# agility trial this weekend



## GottaLuvMutts (Jun 1, 2009)

This weekend there's a NADAC agility trial about 20 blocks from home. Kit is entered in everything, and I'm working the trial for free entry. I was on my feet all day, and am exhausted. Kit's pretty beat, too, after 6 runs. We're both doing the same again tomorrow.

The first run was chances. Because I was working, I didn't have time to play ball with her before her first run, although I did have time to potty her. Let's just say the run didn't go well. I have video of CRAZY zoomies, which was later proclaimed by the judge to be "the best case of the zoomies I've seen in a long time". I think she took 2 obstacles total, although she was in the ring for probably 20-30 seconds.
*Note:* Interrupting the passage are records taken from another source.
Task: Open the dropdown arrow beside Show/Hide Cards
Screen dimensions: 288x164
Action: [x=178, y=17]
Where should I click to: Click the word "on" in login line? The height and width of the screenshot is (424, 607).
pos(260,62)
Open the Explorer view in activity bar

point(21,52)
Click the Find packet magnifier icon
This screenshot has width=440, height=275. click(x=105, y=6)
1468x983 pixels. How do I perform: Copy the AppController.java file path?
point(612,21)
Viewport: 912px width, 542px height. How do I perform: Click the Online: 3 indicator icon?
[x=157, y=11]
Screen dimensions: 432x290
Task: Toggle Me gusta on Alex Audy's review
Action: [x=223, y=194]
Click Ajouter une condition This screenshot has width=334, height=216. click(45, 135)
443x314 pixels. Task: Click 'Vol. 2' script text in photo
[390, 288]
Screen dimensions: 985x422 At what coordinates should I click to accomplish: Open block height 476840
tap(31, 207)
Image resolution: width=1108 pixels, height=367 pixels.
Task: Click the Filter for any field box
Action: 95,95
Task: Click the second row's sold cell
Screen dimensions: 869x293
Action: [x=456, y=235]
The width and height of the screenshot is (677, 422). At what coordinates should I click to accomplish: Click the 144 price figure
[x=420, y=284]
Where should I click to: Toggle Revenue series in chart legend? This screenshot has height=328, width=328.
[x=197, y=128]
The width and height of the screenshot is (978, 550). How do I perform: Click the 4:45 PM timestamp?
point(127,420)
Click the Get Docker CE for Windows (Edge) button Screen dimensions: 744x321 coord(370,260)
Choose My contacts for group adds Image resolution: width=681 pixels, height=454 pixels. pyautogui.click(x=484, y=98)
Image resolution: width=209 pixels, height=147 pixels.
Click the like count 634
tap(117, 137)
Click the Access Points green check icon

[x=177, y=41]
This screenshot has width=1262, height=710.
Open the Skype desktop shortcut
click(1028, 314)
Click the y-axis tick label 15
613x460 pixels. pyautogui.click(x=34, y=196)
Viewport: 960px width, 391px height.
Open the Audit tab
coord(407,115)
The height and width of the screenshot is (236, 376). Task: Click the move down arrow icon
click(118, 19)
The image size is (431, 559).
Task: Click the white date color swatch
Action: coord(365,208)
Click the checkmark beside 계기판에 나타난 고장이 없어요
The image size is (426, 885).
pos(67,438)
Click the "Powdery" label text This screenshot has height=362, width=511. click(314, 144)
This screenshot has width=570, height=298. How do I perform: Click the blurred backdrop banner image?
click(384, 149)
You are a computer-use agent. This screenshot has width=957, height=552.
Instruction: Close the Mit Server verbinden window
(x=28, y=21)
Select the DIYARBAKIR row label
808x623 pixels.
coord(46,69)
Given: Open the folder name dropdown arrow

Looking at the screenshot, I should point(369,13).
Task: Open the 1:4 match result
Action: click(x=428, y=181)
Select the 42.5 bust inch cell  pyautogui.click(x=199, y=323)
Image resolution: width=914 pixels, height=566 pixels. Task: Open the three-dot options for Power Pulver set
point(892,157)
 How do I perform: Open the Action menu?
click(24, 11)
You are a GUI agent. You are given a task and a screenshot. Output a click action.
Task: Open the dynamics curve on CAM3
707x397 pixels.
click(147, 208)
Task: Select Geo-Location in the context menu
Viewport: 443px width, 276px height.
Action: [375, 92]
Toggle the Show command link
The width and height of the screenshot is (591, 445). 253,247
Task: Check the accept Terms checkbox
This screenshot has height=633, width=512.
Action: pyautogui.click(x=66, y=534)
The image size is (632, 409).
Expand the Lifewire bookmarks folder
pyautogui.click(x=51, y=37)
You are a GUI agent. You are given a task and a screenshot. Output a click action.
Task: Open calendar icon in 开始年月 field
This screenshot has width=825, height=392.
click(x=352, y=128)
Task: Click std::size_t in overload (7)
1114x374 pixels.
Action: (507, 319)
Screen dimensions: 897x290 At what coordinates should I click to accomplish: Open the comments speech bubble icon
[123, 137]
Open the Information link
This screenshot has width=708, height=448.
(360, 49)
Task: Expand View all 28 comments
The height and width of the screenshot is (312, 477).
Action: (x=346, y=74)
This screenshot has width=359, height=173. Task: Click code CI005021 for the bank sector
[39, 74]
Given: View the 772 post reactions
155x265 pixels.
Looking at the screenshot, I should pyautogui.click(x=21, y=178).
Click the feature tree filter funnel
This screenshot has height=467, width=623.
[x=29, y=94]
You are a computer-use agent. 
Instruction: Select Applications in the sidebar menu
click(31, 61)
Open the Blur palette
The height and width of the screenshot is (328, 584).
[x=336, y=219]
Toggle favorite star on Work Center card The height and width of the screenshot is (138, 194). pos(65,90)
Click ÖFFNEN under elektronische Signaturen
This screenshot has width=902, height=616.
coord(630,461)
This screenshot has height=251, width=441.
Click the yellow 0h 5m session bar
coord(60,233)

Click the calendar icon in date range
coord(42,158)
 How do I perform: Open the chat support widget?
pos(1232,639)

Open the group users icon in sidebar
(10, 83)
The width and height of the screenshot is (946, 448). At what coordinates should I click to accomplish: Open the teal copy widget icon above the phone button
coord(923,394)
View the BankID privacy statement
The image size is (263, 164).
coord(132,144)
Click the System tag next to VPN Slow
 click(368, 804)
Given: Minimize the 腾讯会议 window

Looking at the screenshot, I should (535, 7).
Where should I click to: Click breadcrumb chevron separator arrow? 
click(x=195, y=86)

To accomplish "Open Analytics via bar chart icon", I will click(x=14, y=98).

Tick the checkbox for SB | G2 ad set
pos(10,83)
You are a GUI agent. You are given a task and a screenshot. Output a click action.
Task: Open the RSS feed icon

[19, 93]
I'll try to post the video here soon, it's pretty hilarious. 

The rest of the day went better. We got a "dirty Q" in jumpers, and another in TNG, which means we're now only 2 jumpers Q's away from the novice title! We also had a screaming fast and really beautiful run in Regular. She came in 1st place in that one, a full 3 seconds under the time of the next fastest dog.

Tomorrow we've got one more jumpers run. I'd be psyched about Q'ing in that, considering how close we are to the title. Wish us luck!


----------



## +two (Jul 12, 2011)

Awesome! Congratulations and good luck!

When you get a chance, please do post video's!


----------



## GottaLuvMutts (Jun 1, 2009)

Well, trial's over. We got our jumpers Q today (in a nice, clean, fast run, no less), so we're just one measly jumpers Q away from a novice versatility title! Woot! We also had a Q in tunnelers and one in regular today. So 6 for the weekend. Not bad, but I was hoping for a couple more. At least we got the ones we needed, though!


----------



## Shaina (Oct 28, 2007)

Congrats!!! Can't beat a trial you can pretty much walk to, with free (some labor required) entries!!!


----------



## Sibe (Nov 21, 2010)

Wooohoo, congrats!!! I can't wait to see the zoomies!


----------